19 luglio 1992. L’ultima giornata di Paolo Borsellino

La giornata di Paolo Borsellino, dal racconto della moglie Agnese, ascoltata in tribunale nel 1995, quel 19 luglio del 1992, giorno dell’attentato, era iniziata con un’insolita telefonata del procuratore capo Giammanco che, alle 7 del mattino, lo avvisava della delega alle indagini dei processi su Palermo, delega che, senza ragione, fino a quel momento gli era stata negata. Un’improvvisa decisione, inaspettata, comunicata come se non si potesse attendere un minuto di più. Una telefonata che, ancora oggi, suona con una connotazione di anomalia ai familiari del giudice, perché tra Paolo Borsellino e il procuratore Giammanco esisteva solo un rapporto di lavoro. E tra colleghi, di solito, non ci si chiama alle 7 del mattino, soprattutto per notizie che possono, comodamente, essere comunicate in orari più consoni.

Uomo raro, Paolo Borsellino. Coraggioso al punto da scegliere, giorno dopo giorno, di procedere nel suo lavoro, nonostante avesse capito che in seno allo Stato si muovevano serpi, personaggi collusi e mancanti di ogni senso morale, che, in quel momento trattavano con la mafia. Borsellino, poco prima di essere ucciso con la sua scorta, Vincenzo Li Muli, Walter Eddie Cosina, Claudio Traina, Emanuela Loi, Agostino Catalano, non fu nemmeno informato dell’arrivo del tritolo a Palermo per il suo attentato e, per questa ragione, aveva avuto una discussione proprio con il procuratore Giammanco che, al corrente della notizia, aveva trasmesso gli atti ma senza avvisare il diretto interessato.

Quando fu azionato il detonatore e l’esplosione risuonò nella via, Borsellino era da poco sceso dall’auto e stava suonando al citofono della madre. Non gli lasciarono tempo nemmeno per pensare. A quell’attentato sopravvisse solo Antonino Vullo che, essendo alla guida dell’auto blindata, non ne fu colpito in modo mortale. Si risvegliò in ospedale. Solo, senza i suoi colleghi, senza il giudice.
Quel tritolo lasciò poco di integro in un’intera via e coinvolse, decine di mezzi, abitazioni. Se ne cercano ancora oggi i veri mandanti, perché da quanto riferito dalla moglie Agnese, Borsellino era rimasto sconvolto, in quegli ultimi giorni di vita, dalla certezza raggiunta del coinvolgimento di uomini delle istituzioni in un rapporto stretto con la mafia. Di uomini “punciuti” (punti) dalla Mafia e che con la stessa erano collusi.Qualche anno dopo si sarebbe parlato di trattativa tra Stato e Mafia.

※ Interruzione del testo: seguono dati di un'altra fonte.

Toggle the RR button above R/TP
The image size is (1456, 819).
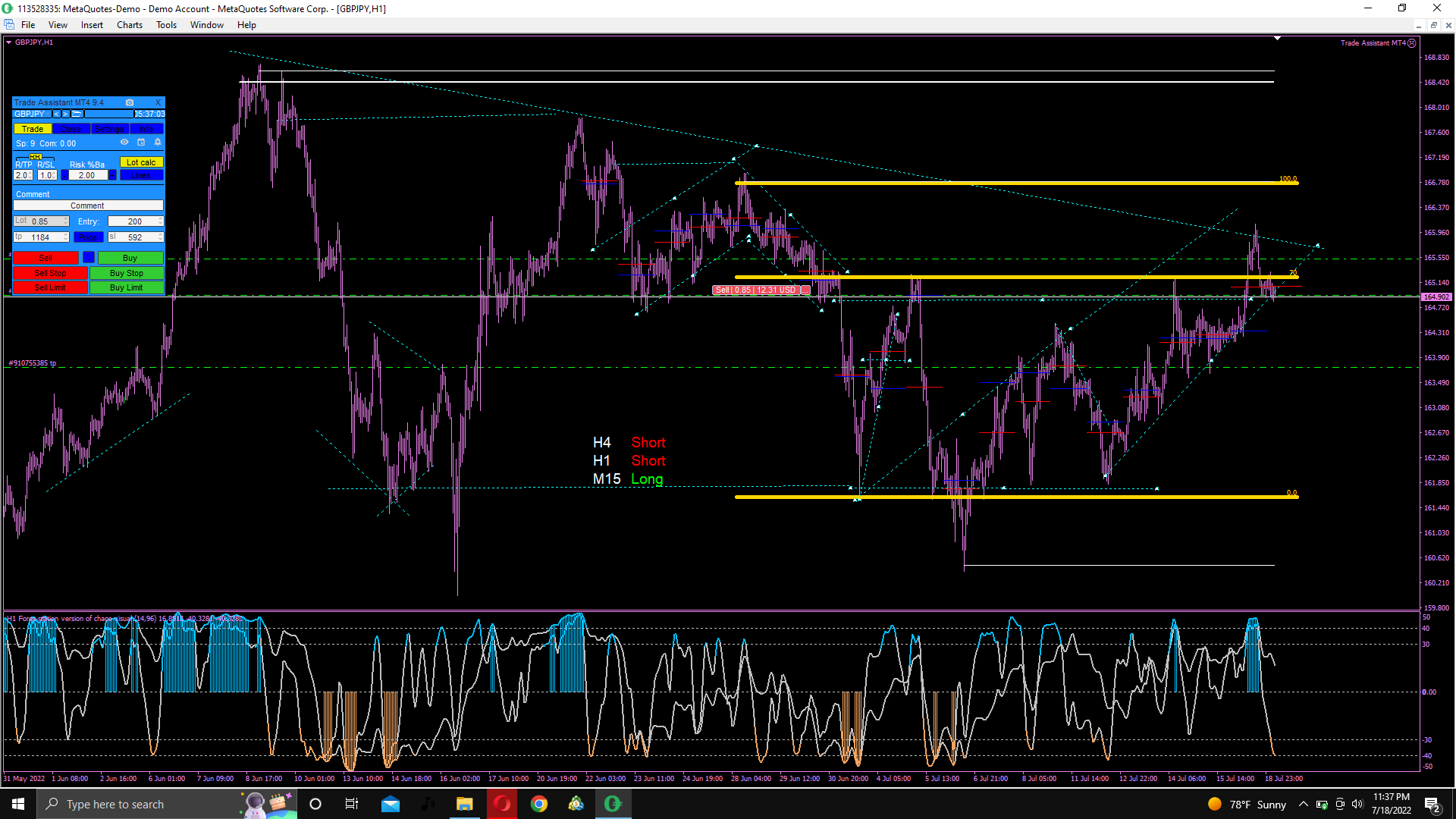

L’attentato contro il giudice Borsellino è ancora avvolto nel mistero, per molti aspetti. Nella ricostruzione dei fotogrammi successivi all’attentato si vede qualcuno che preleva la borsa del giudice che avrebbe dovuto contenere un’agenda di colore rosso, con dentro gli appunti scritti negli ultimi mesi. Un’agenda di cui con ostinazione si è voluta negare l’esistenza, nonostante le dichiarazioni dei familiari che, chiaramente, ricordavano averla vista e, altrettanto chiaramente, conoscevano le abitudini del loro familiare.
In udienza, nel 1995, Agnese Piraino Leto, moglie di Paolo Borsellino ebbe inoltre a ricordare che il marito, dopo la morte di Falcone, ben sapeva di essere sulla lista omicida e, per questa ragione, ripeteva spesso di voler lavorare tanto e di fretta, perché temeva, come poi accadde, che non gliene avrebbero dato il tempo. Sentiva il peso di quella sentenza di morte, temeva per sé, ma ancora di più per i suoi cari e per gli uomini della scorta. Non avrebbe mai voluto coinvolgerli nella sua fine.

Dopo la morte di Giovanni Falcone, il giudice Borsellino sapeva che era caduto l’ultimo suo baluardo e, possiamo immaginare, che a casa, unico suo rifugio, tornava sentendosi sempre più solo, costretto a diffidare di chi, in passato aveva ritenuto amico.
Indimenticabile uomo e giudice per tutti noi che lo abbiamo amato e vogliamo tramandarne il ricordo, rendendolo presente, soprattutto alle nuove giovani vite.